Tout comme le dernier scrutin d’octobre 2005, celui du 29 novembre prochain est un rendez-vous où pas moins de cinq listes vont rentrer en lice pour conquérir cette assemblée de onze sièges. A commencer par le parti de Hocine Ait Ahmed. Si ailleurs, certains candidats ont fait l’objet de mécontentement, ce n’est pas le cas à Draâ El Mizan. La liste présentées par le Front des forces socialistes a eu l’aval de tous. Hamou Didouche, actuellement maire de cette commune et son équipe ont été reconduits. Il y a lieu de rappeler que lors de la dernière élection, le FFS a obtenu une majorité relative avec cinq sièges. Cela n’a pas empêché ce parti de gérer cette municipalité.

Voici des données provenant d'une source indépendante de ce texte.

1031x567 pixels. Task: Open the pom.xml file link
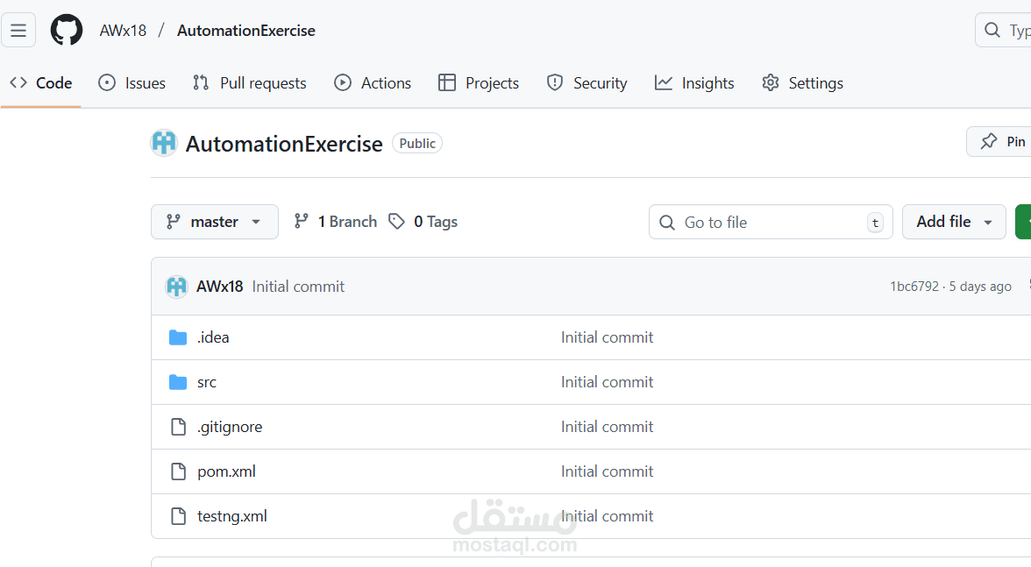click(226, 471)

Le deuxième parti est celui du FLN. La liste a été déposée. Celle-ci est drivée par Mohame Belhout, secondé par d’autres militants. Selon, les quelques éléments d’information que nous avons sur la formation de Belkadem, la bataille s’annonce rude. Les autres partis rentrés en compétition sont le RCD et le RND. Cette dernière formation n’a pas eu de problèmes dans l’élaboration de la liste. La tête de liste de la formation d’Ahmed Ouyahia a été votée par l’assemblée. « Nous avons fait un travail démocratique », nous a fait savoir une source proche du parti qui sera représentée par Habel Abdeslam, un universitaire et un responsable des impôts. Quant au RCD, il sera conduit tout comme la dernière élection par l’actuel élu M. Hocine Ouriachi.
Ceci pour ces partis. Nous avons par ailleurs appris que le PT aurait parrainé une liste d’indépendants. Enfin, rien n’a filtré du HMS qui nous a habitué à des surprises. La liste de la formation de Boudjerra Soltani n’est divulguée qu’à la veille du lancement de la campagne électorale. Rien n’est joué ni pour un parti ni pour un autre notamment les quatre partis cités en premier lieu. Maintenant, la balle est dans le camp des électeurs. Car, si l’on se réfère au dernier scrutin pour les législatives, pas moins de quatorze mille électeurs avait boudé les urnes sur les vingt mille inscrits. D’ici le 29 novembre, on saura plus sur cette élection qui a privé les formations dites petites de participer à la gestion de la collectivité.